The first comment came from a colleague who stated they wanted to do more machine learning in their work. When asked what work they did currently, they responded that it was often “just linear regression”.
My response that, if this was providing valuable results to their client, it was still of great merit was met with the comment “yeah, but it’s not ‘real’ machine learning.”
Colleague 2 - “not proper…”
The second came after a team of colleagues had been working for some time on a tool for analysis of HR data. The end result was a slick dashboard for use by business analysts to help predict outcomes on a range of metrics in “what if” scenarios.
The “guts” of the tool were a selection of simple but solid regression and classification models. We were discussing how it was being branded and I suggested that they could call it a machine learning solution (marketing like to talk about machine learning). I was told that it wasn’t “proper” machine learning. Again, it was just some “simple regression”.
But what you’re doing IS machine learning!
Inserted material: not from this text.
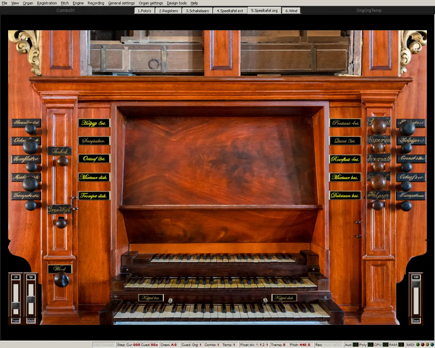
Task: Disable the Dulciaan bas. stop
Action: [x=345, y=195]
To both of these colleagues I said that whilst they might not be using some of the more esoteric algorithms or methods they’ve read about, they were definitely using machine learning. (The first topics in Prof. Ng’s class, and indeed in many well-recommended books, are linear and logistic regression).
The work they do might not sound that sexy; but they’re using sensible machine learning techniques to deliver value to their clients. And they should be proud of that.
You analysis is valuable
The lucid Introduction to Statistical Learning describes statistical and machine learning as a “set of tools for modelling and understanding complex data sets”. Sounds an awful lot like what my colleagues were doing. The winners of the Netflix prize never saw their algorithm implemented because “the additional accuracy gains did not seem to justify the engineering effort needed to bring them into a production environment.” My colleagues did see their work implemented, and they continue to do so all the time.
So what my colleagues didn’t realise at the time, was that they already were doing machine learning, they were doing it brilliantly, and it was of huge value to their clients. They were taking complex data, discovering the relationships in it, maybe predicting some future outcomes and using their results to solve problems and deliver value. Their solutions worked; they were fast and easy to understand and they could communicate the results effectively.
It’s important to not only encourage my colleagues but also those who, like them, are early in their careers in data, data science, or analytics and are getting swamped by the hype. Don’t worry about trying to “get started” with machine learning: you’re probably more than half way to doing it already, and your work still has an amazing capacity to add a huge amount of value to the problems you’re working on.